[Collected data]
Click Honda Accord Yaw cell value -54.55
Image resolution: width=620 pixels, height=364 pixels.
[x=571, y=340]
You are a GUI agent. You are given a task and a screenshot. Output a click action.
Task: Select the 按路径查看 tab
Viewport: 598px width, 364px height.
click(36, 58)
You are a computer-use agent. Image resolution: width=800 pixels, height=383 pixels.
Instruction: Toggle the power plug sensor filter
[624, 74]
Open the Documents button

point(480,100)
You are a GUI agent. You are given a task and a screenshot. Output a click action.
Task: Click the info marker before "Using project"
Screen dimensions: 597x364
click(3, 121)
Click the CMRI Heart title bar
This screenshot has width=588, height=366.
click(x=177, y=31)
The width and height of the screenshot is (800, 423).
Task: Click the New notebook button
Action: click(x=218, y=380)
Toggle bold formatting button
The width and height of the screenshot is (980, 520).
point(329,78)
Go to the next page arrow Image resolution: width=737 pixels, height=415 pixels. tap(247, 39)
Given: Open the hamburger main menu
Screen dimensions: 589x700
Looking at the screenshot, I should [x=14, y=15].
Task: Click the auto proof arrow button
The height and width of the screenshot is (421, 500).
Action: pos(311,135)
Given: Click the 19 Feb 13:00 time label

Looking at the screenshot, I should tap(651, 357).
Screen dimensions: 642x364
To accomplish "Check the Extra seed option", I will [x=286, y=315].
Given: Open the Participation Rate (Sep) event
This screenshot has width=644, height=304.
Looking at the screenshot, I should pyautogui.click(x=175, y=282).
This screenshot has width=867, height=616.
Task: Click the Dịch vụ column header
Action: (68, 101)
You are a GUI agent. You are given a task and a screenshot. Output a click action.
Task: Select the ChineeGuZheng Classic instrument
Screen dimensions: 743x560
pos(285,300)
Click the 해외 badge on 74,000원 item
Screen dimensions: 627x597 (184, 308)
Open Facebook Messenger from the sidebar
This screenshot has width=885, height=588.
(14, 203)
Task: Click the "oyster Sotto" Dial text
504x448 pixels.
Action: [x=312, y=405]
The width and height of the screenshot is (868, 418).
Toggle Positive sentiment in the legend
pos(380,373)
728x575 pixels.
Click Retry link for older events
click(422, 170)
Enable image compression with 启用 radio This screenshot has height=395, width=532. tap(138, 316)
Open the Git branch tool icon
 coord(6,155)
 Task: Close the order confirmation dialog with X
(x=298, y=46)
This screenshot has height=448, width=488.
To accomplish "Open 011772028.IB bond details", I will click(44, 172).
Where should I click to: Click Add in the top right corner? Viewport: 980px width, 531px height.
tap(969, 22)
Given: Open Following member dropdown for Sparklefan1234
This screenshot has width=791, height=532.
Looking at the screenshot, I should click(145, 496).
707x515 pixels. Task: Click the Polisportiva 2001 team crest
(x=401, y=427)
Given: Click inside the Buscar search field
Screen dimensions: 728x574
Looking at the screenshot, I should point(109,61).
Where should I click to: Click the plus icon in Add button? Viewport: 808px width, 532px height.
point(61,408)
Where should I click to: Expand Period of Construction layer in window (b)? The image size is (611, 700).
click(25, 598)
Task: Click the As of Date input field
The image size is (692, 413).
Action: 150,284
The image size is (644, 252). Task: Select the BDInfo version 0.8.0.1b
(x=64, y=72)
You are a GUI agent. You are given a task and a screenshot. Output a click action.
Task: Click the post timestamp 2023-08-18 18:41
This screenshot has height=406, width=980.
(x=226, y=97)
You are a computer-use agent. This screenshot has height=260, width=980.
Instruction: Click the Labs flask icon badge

Aim of the task: The whole block of data above should be printed again verbatim.

Response:
Click Honda Accord Yaw cell value -54.55
Image resolution: width=620 pixels, height=364 pixels.
[x=571, y=340]
You are a GUI agent. You are given a task and a screenshot. Output a click action.
Task: Select the 按路径查看 tab
Viewport: 598px width, 364px height.
click(36, 58)
You are a computer-use agent. Image resolution: width=800 pixels, height=383 pixels.
Instruction: Toggle the power plug sensor filter
[624, 74]
Open the Documents button

point(480,100)
You are a GUI agent. You are given a task and a screenshot. Output a click action.
Task: Click the info marker before "Using project"
Screen dimensions: 597x364
click(3, 121)
Click the CMRI Heart title bar
This screenshot has width=588, height=366.
click(x=177, y=31)
The width and height of the screenshot is (800, 423).
Task: Click the New notebook button
Action: click(x=218, y=380)
Toggle bold formatting button
The width and height of the screenshot is (980, 520).
point(329,78)
Go to the next page arrow Image resolution: width=737 pixels, height=415 pixels. tap(247, 39)
Given: Open the hamburger main menu
Screen dimensions: 589x700
Looking at the screenshot, I should [x=14, y=15].
Task: Click the auto proof arrow button
The height and width of the screenshot is (421, 500).
Action: pos(311,135)
Given: Click the 19 Feb 13:00 time label

Looking at the screenshot, I should tap(651, 357).
Screen dimensions: 642x364
To accomplish "Check the Extra seed option", I will [x=286, y=315].
Given: Open the Participation Rate (Sep) event
This screenshot has width=644, height=304.
Looking at the screenshot, I should pyautogui.click(x=175, y=282).
This screenshot has width=867, height=616.
Task: Click the Dịch vụ column header
Action: (68, 101)
You are a GUI agent. You are given a task and a screenshot. Output a click action.
Task: Select the ChineeGuZheng Classic instrument
Screen dimensions: 743x560
pos(285,300)
Click the 해외 badge on 74,000원 item
Screen dimensions: 627x597 (184, 308)
Open Facebook Messenger from the sidebar
This screenshot has width=885, height=588.
(14, 203)
Task: Click the "oyster Sotto" Dial text
504x448 pixels.
Action: [x=312, y=405]
The width and height of the screenshot is (868, 418).
Toggle Positive sentiment in the legend
pos(380,373)
728x575 pixels.
Click Retry link for older events
click(422, 170)
Enable image compression with 启用 radio This screenshot has height=395, width=532. tap(138, 316)
Open the Git branch tool icon
 coord(6,155)
 Task: Close the order confirmation dialog with X
(x=298, y=46)
This screenshot has height=448, width=488.
To accomplish "Open 011772028.IB bond details", I will click(44, 172).
Where should I click to: Click Add in the top right corner? Viewport: 980px width, 531px height.
tap(969, 22)
Given: Open Following member dropdown for Sparklefan1234
This screenshot has width=791, height=532.
Looking at the screenshot, I should click(145, 496).
707x515 pixels. Task: Click the Polisportiva 2001 team crest
(x=401, y=427)
Given: Click inside the Buscar search field
Screen dimensions: 728x574
Looking at the screenshot, I should point(109,61).
Where should I click to: Click the plus icon in Add button? Viewport: 808px width, 532px height.
point(61,408)
Where should I click to: Expand Period of Construction layer in window (b)? The image size is (611, 700).
click(25, 598)
Task: Click the As of Date input field
The image size is (692, 413).
Action: 150,284
The image size is (644, 252). Task: Select the BDInfo version 0.8.0.1b
(x=64, y=72)
You are a GUI agent. You are given a task and a screenshot. Output a click action.
Task: Click the post timestamp 2023-08-18 18:41
This screenshot has height=406, width=980.
(x=226, y=97)
You are a computer-use agent. This screenshot has height=260, width=980.
Instruction: Click the Labs flask icon badge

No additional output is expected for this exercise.